Let us first see an example:
```{r chunk_chapter4_32}
x = scale(iris[,1:4])
y = iris[,5]
plot(x[-100,1], x[-100, 3], col = y)
points(x[100,1], x[100, 3], col = "blue", pch = 18, cex = 1.3)
```
Which class would you decide for the blue point? What are the classes of the nearest points? Well, this procedure is used by the k-nearest-neighbors classifier and thus there is actually no "real" learning in a k-nearest-neighbors classification.

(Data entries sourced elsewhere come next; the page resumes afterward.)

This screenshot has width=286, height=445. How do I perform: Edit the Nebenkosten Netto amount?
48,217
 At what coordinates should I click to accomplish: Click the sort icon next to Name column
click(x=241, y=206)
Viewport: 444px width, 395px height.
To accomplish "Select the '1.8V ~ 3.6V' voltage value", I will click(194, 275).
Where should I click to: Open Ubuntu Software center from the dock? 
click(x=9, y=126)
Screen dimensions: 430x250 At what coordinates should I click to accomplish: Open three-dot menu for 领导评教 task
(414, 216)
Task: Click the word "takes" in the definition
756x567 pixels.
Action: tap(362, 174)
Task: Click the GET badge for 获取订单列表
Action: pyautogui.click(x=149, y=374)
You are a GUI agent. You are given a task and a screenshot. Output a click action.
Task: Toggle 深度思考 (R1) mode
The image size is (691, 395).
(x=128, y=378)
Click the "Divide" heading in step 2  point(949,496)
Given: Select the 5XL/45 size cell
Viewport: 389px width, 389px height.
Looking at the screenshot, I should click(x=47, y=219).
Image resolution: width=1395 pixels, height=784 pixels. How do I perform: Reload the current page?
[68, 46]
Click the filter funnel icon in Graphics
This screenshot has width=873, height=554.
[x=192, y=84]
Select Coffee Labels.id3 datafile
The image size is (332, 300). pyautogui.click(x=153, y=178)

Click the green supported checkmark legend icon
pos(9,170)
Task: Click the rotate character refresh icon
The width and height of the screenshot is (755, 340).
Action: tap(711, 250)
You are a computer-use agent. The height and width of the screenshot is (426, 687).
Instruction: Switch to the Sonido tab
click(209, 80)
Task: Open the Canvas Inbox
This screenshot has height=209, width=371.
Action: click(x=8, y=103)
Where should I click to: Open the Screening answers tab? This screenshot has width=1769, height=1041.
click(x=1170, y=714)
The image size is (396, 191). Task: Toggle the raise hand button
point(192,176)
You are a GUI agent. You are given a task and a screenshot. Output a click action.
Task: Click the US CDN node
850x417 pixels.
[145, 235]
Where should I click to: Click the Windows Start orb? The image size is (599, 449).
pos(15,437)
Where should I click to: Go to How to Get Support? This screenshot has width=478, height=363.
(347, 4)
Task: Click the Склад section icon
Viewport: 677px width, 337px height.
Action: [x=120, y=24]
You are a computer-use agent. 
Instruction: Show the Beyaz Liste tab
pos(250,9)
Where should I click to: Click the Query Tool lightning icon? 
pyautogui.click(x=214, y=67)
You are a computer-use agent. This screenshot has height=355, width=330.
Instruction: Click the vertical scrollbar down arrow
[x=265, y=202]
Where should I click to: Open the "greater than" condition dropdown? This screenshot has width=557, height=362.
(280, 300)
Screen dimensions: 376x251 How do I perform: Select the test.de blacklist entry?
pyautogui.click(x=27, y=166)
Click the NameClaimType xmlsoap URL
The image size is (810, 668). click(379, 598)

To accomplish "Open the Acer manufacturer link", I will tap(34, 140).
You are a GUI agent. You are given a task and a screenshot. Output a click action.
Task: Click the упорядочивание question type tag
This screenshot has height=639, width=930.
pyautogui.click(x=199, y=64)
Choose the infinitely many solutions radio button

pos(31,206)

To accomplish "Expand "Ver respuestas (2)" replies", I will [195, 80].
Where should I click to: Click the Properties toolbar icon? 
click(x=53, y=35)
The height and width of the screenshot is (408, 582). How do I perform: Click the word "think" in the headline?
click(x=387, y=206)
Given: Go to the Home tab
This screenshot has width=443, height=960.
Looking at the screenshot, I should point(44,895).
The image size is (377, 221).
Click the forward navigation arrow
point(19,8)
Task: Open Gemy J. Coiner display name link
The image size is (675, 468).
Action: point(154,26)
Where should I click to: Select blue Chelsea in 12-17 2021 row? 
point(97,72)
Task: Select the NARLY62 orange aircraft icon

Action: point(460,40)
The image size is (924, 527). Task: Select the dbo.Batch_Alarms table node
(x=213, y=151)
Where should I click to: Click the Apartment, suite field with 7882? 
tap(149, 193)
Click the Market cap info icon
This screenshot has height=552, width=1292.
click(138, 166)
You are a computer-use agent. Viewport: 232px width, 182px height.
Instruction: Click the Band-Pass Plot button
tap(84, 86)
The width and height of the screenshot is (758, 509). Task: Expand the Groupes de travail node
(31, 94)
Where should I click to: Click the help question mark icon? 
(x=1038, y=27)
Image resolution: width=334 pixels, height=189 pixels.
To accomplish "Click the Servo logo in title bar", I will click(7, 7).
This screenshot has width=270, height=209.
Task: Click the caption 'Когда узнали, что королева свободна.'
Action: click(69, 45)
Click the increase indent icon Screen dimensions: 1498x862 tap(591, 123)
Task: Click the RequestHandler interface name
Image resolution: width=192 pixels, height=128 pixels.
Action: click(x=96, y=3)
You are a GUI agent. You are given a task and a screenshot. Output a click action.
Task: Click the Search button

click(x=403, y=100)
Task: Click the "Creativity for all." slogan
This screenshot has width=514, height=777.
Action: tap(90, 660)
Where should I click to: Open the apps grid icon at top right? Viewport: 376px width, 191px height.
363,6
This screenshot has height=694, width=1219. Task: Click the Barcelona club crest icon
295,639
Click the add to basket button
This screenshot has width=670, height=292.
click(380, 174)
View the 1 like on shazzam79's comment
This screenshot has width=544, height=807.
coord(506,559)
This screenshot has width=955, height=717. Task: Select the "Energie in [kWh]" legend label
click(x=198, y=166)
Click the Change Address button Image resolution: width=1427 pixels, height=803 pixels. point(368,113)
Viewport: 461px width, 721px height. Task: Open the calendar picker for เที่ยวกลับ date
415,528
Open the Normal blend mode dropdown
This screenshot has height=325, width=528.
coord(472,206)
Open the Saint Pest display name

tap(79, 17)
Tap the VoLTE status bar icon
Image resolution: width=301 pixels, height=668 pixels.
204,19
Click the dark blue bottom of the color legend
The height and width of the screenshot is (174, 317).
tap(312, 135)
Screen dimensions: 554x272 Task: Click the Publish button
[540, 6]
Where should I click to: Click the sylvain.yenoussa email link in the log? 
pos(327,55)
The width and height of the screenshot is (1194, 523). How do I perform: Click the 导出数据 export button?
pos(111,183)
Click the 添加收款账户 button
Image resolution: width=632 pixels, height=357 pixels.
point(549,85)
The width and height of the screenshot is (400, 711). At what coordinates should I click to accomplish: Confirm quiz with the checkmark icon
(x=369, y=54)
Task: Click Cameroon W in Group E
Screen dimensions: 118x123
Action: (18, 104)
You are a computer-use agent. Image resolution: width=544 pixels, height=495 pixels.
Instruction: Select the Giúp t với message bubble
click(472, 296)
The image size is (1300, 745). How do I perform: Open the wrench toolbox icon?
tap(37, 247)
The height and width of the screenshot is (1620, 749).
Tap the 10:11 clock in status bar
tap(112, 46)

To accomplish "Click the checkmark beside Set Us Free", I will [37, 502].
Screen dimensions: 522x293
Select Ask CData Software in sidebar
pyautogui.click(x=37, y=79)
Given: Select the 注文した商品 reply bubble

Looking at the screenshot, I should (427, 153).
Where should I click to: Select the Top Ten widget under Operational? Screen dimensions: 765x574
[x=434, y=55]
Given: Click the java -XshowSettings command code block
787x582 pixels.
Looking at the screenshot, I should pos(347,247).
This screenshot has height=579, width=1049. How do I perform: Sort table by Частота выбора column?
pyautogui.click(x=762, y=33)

For applying a k-nearest-neighbors classification, we first have to scale the data set, because we deal with distances and want the same influence of all predictors. Imagine one variable has values from -10.000 to 10.000 and another from -1 to 1. Then the influence of the first variable on the distance to the other points is much stronger than the influence of the second variable. On the iris data set, we have to split the data into training and test set on our own. Then we will follow the usual pipeline.
```{r chunk_chapter4_33}
data = iris
data[,1:4] = apply(data[,1:4],2, scale)
indices = sample.int(nrow(data), 0.7*nrow(data))
train = data[indices,]
test = data[-indices,]
```
Fit model and create predictions:
```{r chunk_chapter4_34}
library(kknn)
set.seed(123)
knn = kknn(Species~., train = train, test = test)
summary(knn)
table(test$Species, fitted(knn))
```
## Support Vector Machines (SVMs)
Support vectors machines have a different approach. They try to divide the predictor space into sectors for each class. To do so, a support-vector machine fits the parameters of a hyperplane (a $n-1$ dimensional subspace in a $n$-dimensional space) in the predictor space by optimizing the distance between the hyperplane and the nearest point from each class.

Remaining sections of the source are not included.